- Work instructions
Find the line containing "Switch to the Trading Data tab", then return it and every line after it through the end of the records, exactly. Leave out pictures.

Dataset entries:
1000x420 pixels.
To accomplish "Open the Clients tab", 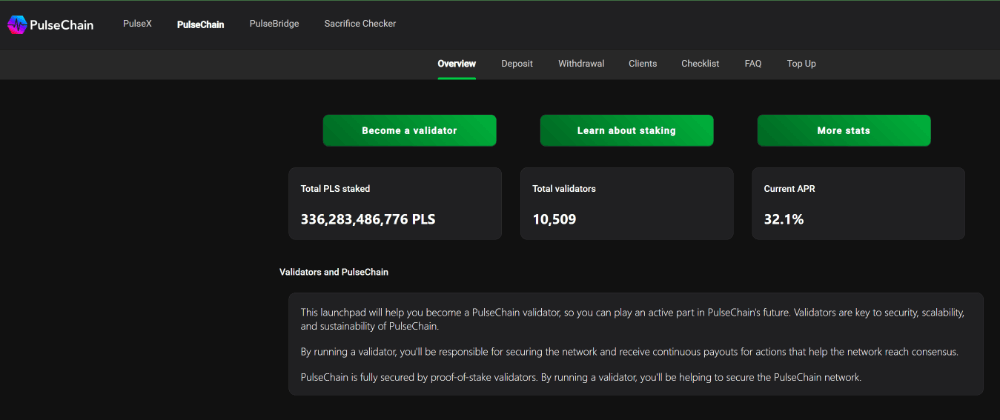I will click(643, 64).
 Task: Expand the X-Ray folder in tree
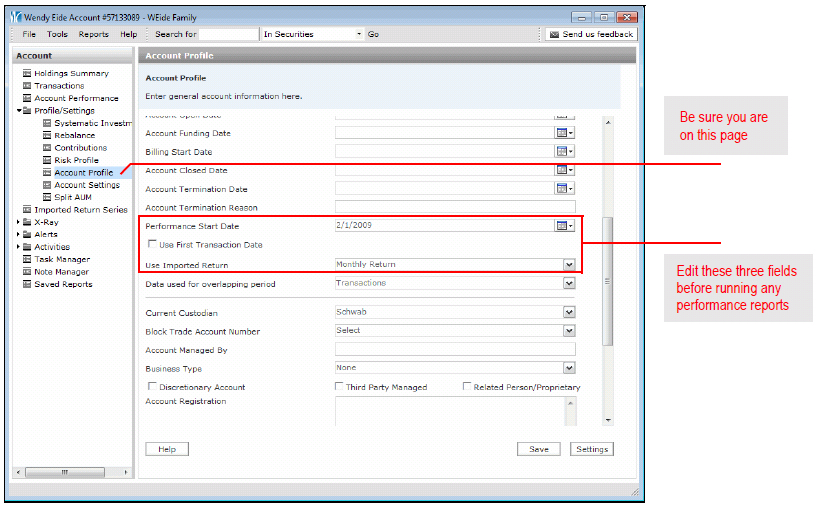18,222
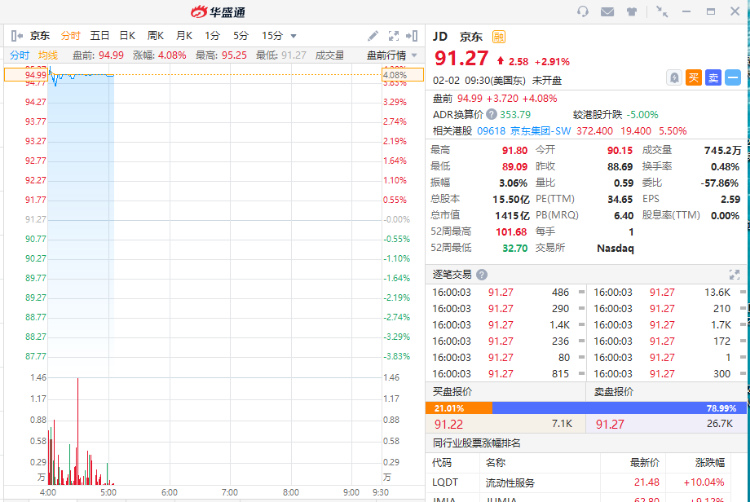
Task: Toggle the 均线 moving average line
Action: [x=48, y=55]
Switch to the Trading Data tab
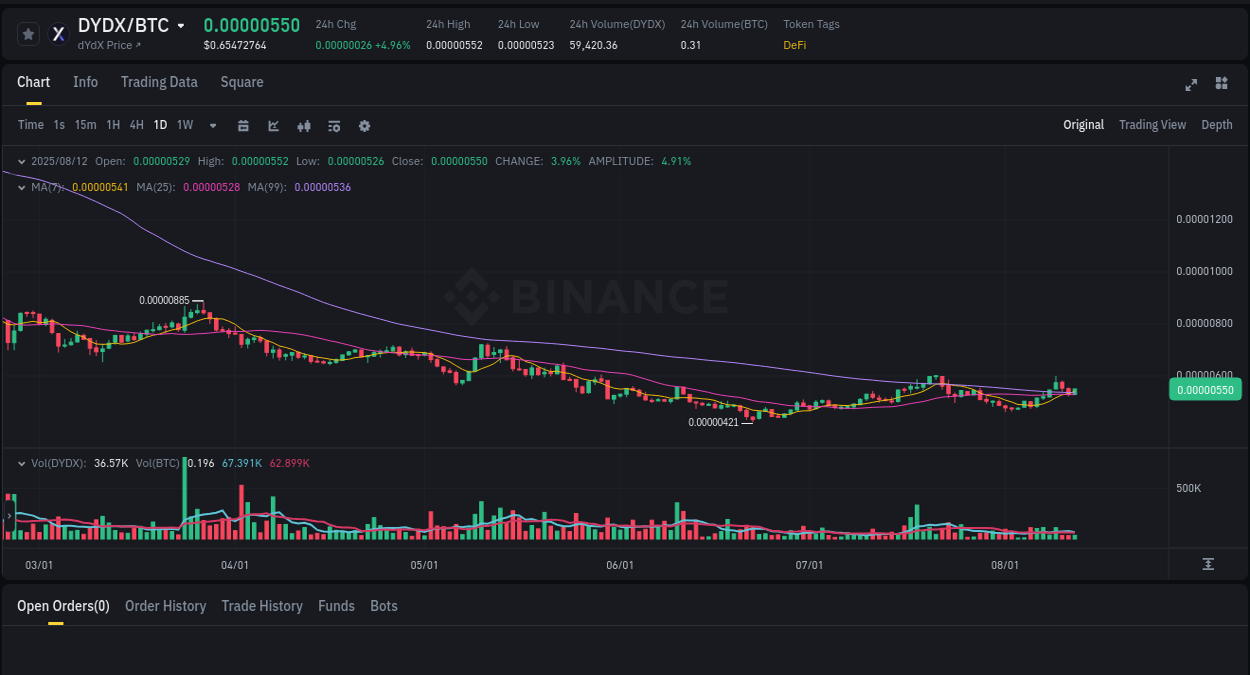1250x675 pixels. (x=159, y=82)
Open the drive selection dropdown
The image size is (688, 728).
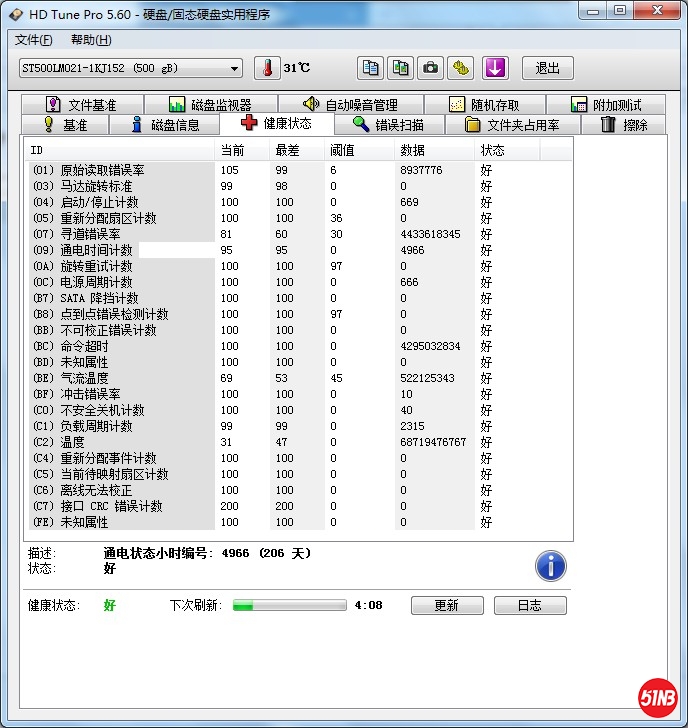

- Written answer
Switch to the Trading Data tab
1250x675 pixels. (x=159, y=82)
Open the drive selection dropdown
The image size is (688, 728).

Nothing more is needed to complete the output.